*Directions for this task*. Report every line in the listing that contains the string "will".

______

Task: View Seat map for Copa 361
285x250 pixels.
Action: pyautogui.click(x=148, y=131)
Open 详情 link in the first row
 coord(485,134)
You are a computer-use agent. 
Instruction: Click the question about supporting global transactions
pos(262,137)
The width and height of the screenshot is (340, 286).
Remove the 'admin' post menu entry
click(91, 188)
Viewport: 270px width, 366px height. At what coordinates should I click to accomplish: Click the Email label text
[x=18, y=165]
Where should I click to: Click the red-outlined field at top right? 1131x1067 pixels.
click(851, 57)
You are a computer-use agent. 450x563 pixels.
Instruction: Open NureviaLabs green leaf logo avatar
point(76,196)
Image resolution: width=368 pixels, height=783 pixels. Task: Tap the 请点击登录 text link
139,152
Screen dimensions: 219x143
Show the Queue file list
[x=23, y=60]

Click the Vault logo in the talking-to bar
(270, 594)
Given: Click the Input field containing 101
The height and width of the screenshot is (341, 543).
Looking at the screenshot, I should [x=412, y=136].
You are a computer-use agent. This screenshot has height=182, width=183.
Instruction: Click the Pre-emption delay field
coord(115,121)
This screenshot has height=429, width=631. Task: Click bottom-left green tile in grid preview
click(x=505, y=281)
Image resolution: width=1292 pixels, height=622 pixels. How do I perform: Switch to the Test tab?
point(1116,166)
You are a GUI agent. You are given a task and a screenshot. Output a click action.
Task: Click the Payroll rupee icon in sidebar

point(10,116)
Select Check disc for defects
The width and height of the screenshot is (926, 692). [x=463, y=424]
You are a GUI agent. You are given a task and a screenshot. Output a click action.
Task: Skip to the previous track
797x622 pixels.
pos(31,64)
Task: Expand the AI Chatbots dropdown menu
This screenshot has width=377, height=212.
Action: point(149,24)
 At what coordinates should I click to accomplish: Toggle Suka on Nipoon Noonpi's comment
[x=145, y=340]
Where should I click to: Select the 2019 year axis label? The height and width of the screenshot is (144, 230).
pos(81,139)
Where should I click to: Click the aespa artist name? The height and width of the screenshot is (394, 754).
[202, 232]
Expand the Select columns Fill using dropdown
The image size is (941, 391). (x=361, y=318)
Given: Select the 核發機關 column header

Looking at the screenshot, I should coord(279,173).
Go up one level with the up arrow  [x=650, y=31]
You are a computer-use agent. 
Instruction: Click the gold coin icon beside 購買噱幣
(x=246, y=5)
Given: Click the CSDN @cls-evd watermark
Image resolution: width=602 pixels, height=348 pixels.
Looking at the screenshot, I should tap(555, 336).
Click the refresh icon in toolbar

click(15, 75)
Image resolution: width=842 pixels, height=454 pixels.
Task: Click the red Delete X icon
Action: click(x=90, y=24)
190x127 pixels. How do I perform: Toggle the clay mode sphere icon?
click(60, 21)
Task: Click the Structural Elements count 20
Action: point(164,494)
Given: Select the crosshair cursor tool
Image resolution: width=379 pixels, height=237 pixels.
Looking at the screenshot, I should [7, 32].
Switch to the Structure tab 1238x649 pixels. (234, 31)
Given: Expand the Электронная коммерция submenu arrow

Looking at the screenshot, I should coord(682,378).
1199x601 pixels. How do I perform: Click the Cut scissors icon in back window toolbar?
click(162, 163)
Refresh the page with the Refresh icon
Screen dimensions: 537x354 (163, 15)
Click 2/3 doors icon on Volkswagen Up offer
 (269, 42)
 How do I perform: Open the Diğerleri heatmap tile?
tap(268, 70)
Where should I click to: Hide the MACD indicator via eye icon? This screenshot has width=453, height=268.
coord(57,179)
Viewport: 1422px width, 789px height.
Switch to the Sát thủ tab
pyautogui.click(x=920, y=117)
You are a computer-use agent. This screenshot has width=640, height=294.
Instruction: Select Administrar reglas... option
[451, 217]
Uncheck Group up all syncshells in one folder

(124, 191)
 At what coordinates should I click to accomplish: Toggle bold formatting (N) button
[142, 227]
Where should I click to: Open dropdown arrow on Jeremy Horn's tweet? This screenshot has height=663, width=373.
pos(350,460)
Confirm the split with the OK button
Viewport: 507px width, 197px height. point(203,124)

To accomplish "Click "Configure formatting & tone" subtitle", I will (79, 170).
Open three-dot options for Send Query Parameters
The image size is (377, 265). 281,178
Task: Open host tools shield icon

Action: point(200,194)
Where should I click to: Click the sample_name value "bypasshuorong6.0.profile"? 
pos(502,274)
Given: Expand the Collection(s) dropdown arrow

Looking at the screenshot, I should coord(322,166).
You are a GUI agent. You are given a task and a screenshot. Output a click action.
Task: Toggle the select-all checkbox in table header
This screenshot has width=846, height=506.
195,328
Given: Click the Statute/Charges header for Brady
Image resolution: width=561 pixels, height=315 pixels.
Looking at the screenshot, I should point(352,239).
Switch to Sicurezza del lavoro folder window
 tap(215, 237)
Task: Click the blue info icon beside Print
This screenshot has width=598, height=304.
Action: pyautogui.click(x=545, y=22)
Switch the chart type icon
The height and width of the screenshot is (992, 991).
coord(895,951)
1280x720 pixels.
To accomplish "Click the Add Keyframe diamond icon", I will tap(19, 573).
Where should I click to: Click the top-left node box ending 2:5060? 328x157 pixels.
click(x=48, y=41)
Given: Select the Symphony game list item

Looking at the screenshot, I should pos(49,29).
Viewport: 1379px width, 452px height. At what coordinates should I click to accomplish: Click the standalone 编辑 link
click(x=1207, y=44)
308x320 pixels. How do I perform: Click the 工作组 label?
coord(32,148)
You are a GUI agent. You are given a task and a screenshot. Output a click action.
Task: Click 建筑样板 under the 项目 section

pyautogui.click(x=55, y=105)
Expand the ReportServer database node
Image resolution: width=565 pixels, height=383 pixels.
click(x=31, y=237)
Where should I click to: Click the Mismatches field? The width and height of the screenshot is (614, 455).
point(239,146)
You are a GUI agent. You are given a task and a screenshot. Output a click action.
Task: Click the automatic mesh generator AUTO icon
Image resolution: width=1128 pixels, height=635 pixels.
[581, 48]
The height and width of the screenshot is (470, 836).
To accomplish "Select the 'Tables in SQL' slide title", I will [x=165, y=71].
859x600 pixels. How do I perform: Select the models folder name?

______

*Answer space*.
To accomplish "Click "Configure formatting & tone" subtitle", I will (79, 170).
To accomplish "Click the Add Keyframe diamond icon", I will tap(19, 573).
To accomplish "Select the 'Tables in SQL' slide title", I will [x=165, y=71].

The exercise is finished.